**The request:**
Copy every line of the listing below word for word, leaving out the pictures.
start Dataset
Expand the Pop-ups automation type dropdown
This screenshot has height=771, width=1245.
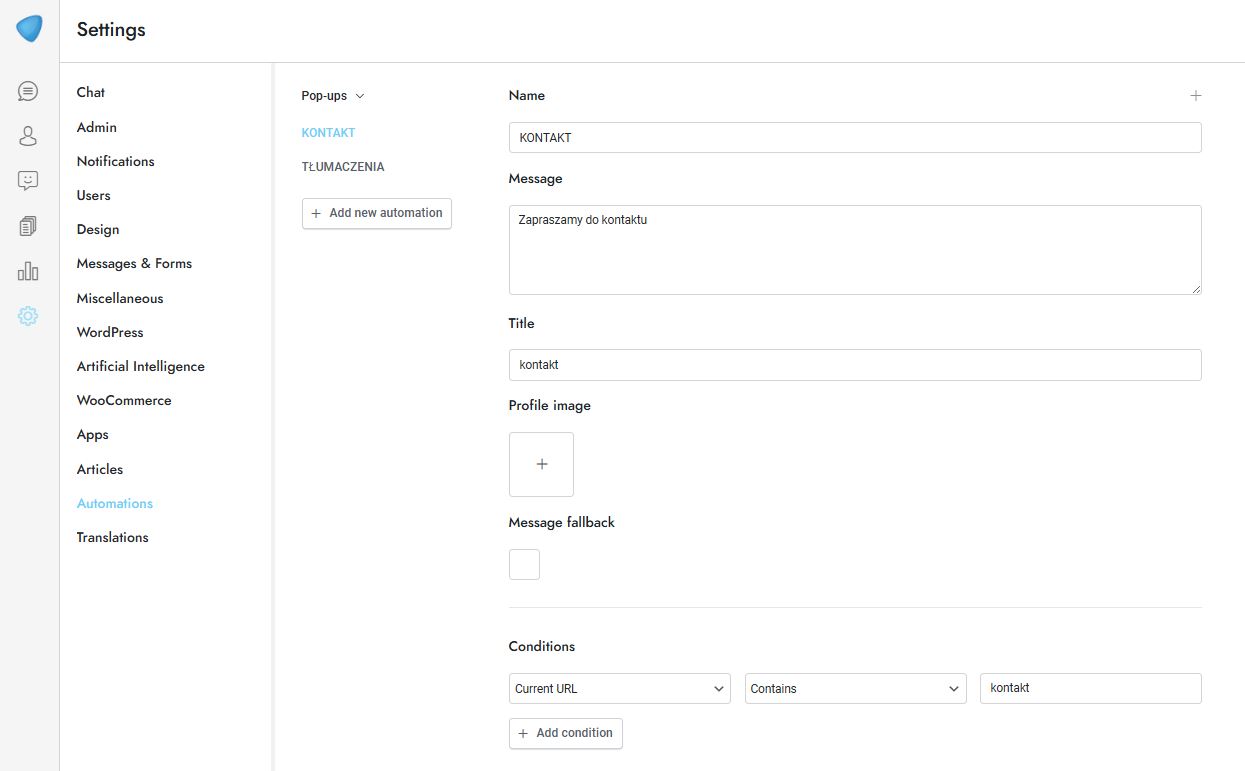(x=333, y=96)
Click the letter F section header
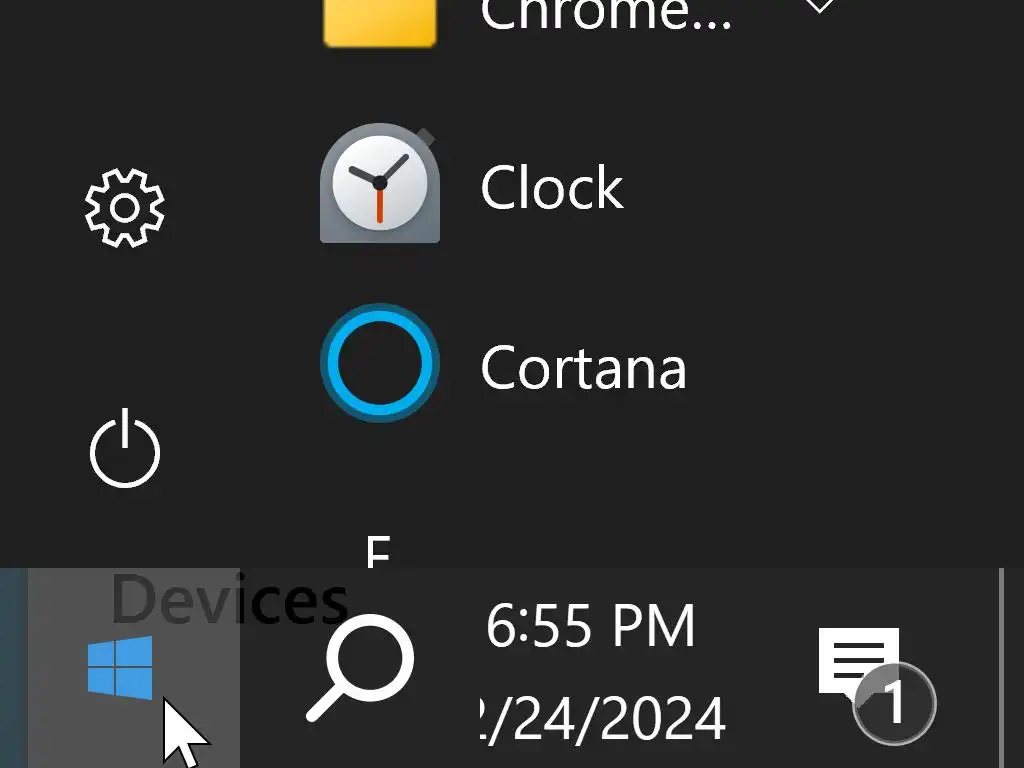The height and width of the screenshot is (768, 1024). [377, 552]
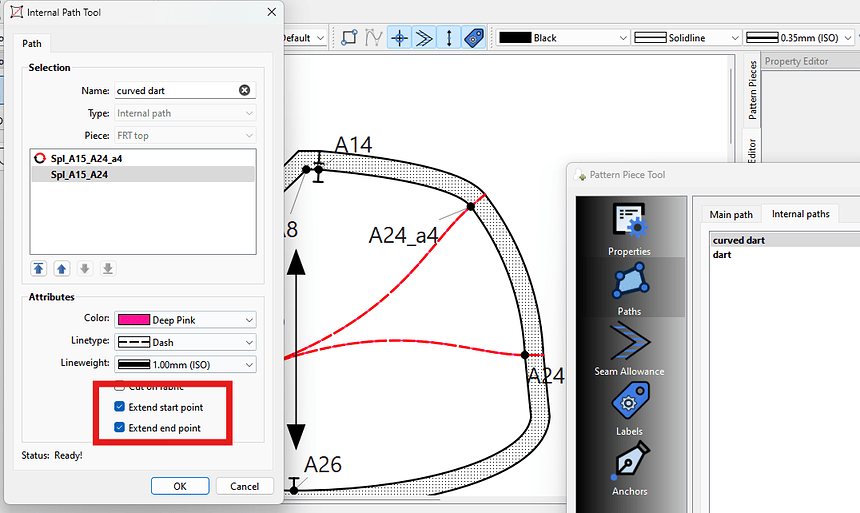
Task: Open the Dash linetype dropdown
Action: pos(185,342)
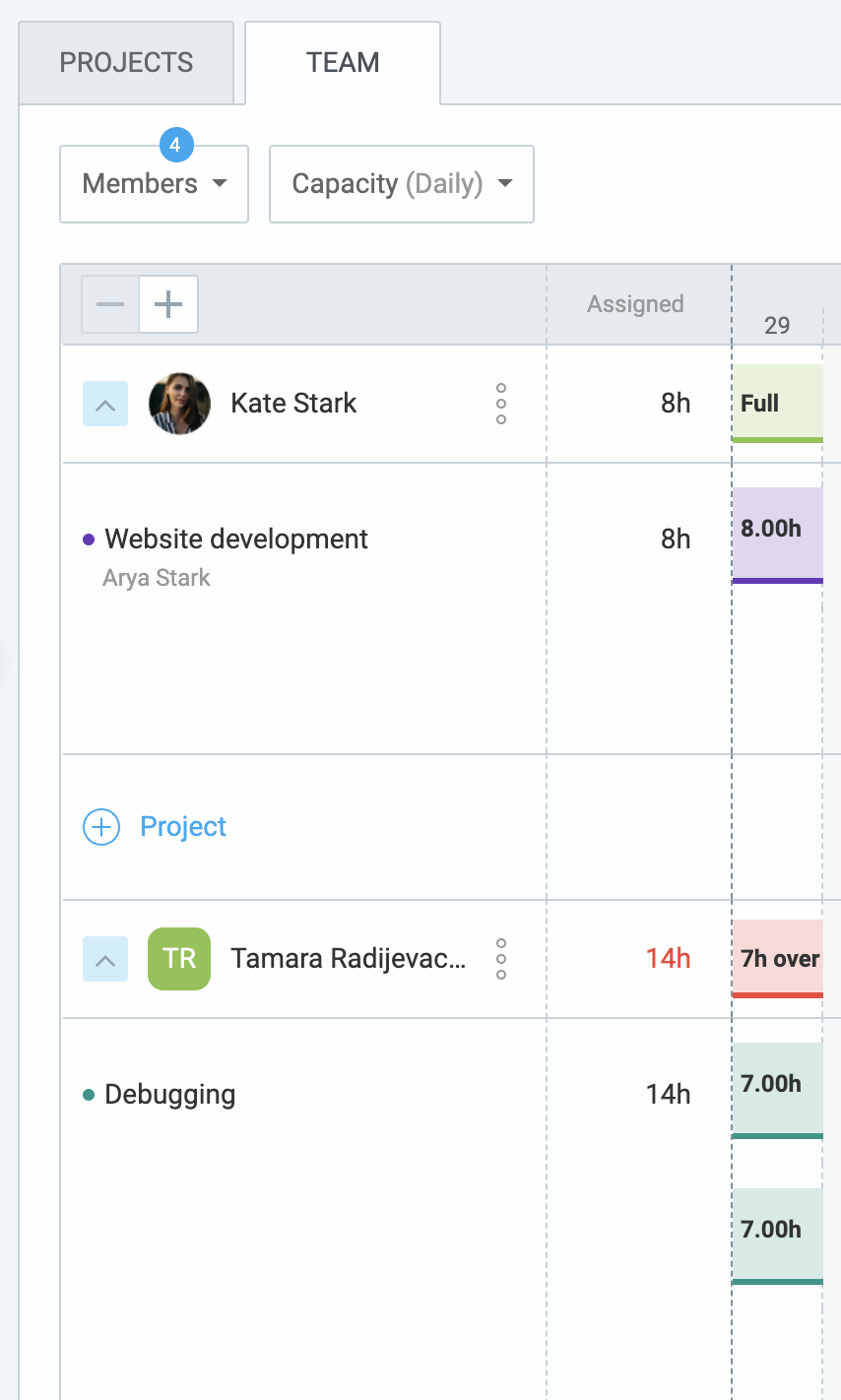Open options menu for Tamara Radijevac
Viewport: 841px width, 1400px height.
[500, 958]
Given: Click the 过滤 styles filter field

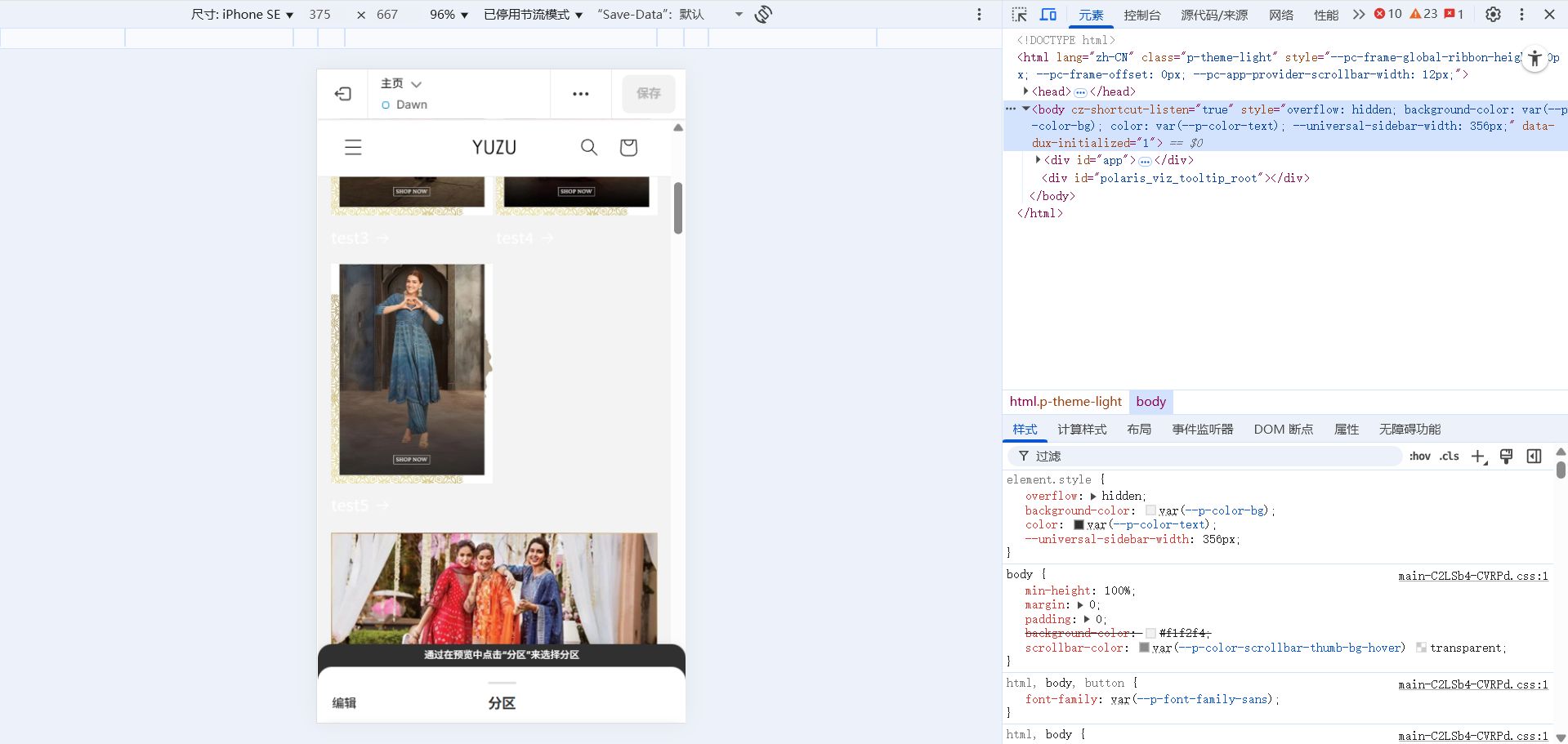Looking at the screenshot, I should pyautogui.click(x=1205, y=456).
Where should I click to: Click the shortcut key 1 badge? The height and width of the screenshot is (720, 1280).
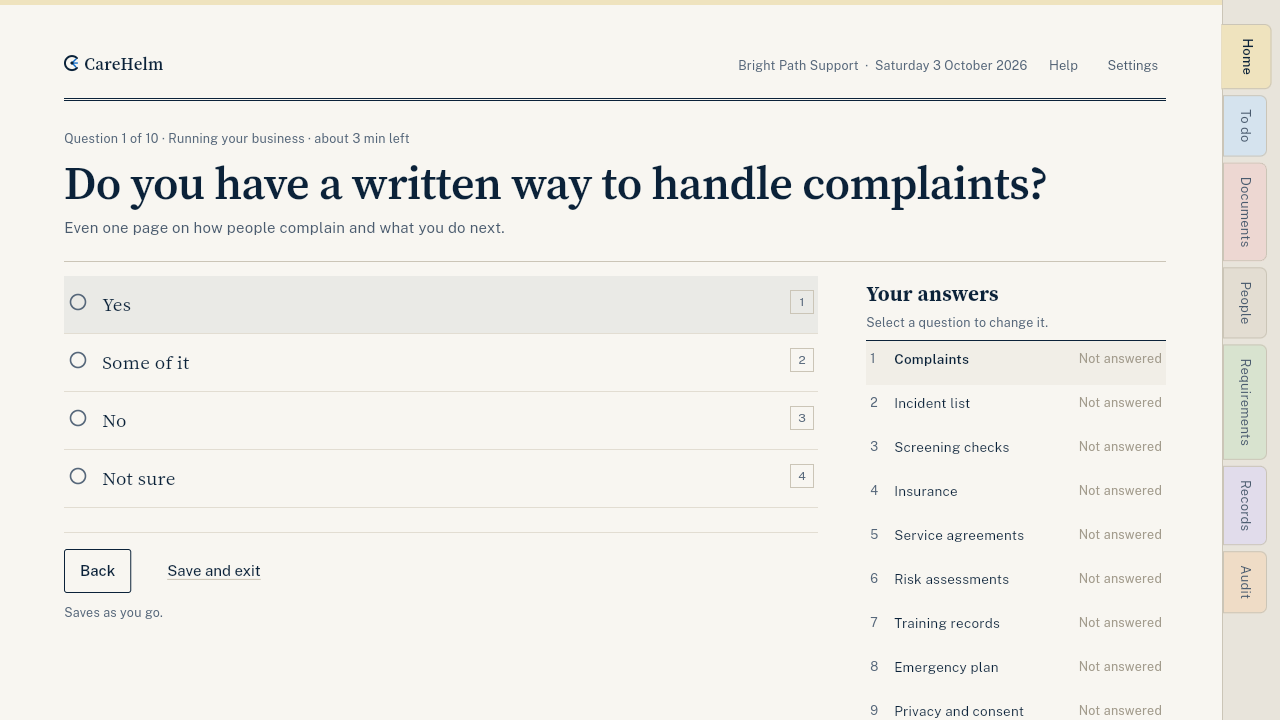click(x=802, y=302)
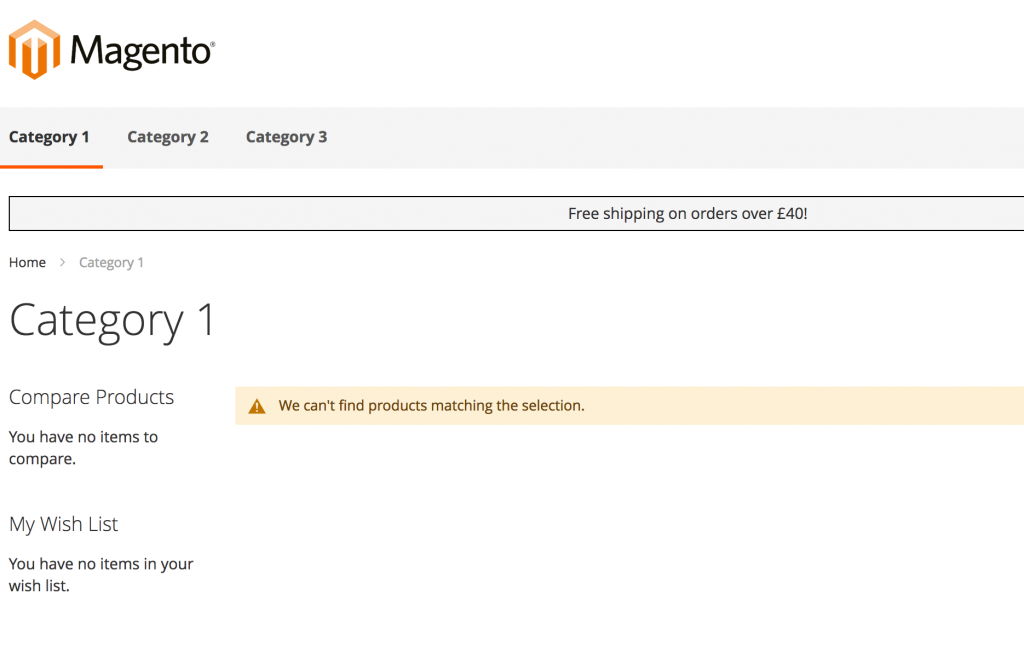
end Dataset
**Solution for this task:**
Expand the Pop-ups automation type dropdown
This screenshot has height=771, width=1245.
(x=333, y=96)
Click the letter F section header
The height and width of the screenshot is (768, 1024). [377, 552]
Task: Open the Dash linetype dropdown
Action: pos(185,342)
Open options menu for Tamara Radijevac
Viewport: 841px width, 1400px height.
[500, 958]
Given: Click the 过滤 styles filter field

Looking at the screenshot, I should pyautogui.click(x=1205, y=456).
Where should I click to: Click the shortcut key 1 badge? The height and width of the screenshot is (720, 1280).
click(x=802, y=302)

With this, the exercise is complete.